• Goal of the exercise
Arrange these lines as a numbered list, leaving out any blank lines.

• Entries supplied
-*-
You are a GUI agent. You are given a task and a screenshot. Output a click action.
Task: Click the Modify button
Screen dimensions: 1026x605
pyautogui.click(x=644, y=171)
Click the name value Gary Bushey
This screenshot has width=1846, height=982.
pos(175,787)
-*-
• Worked answer
1. You are a GUI agent. You are given a task and a screenshot. Output a click action.
2. Task: Click the Modify button
3. Screen dimensions: 1026x605
4. pyautogui.click(x=644, y=171)
5. Click the name value Gary Bushey
6. This screenshot has width=1846, height=982.
7. pos(175,787)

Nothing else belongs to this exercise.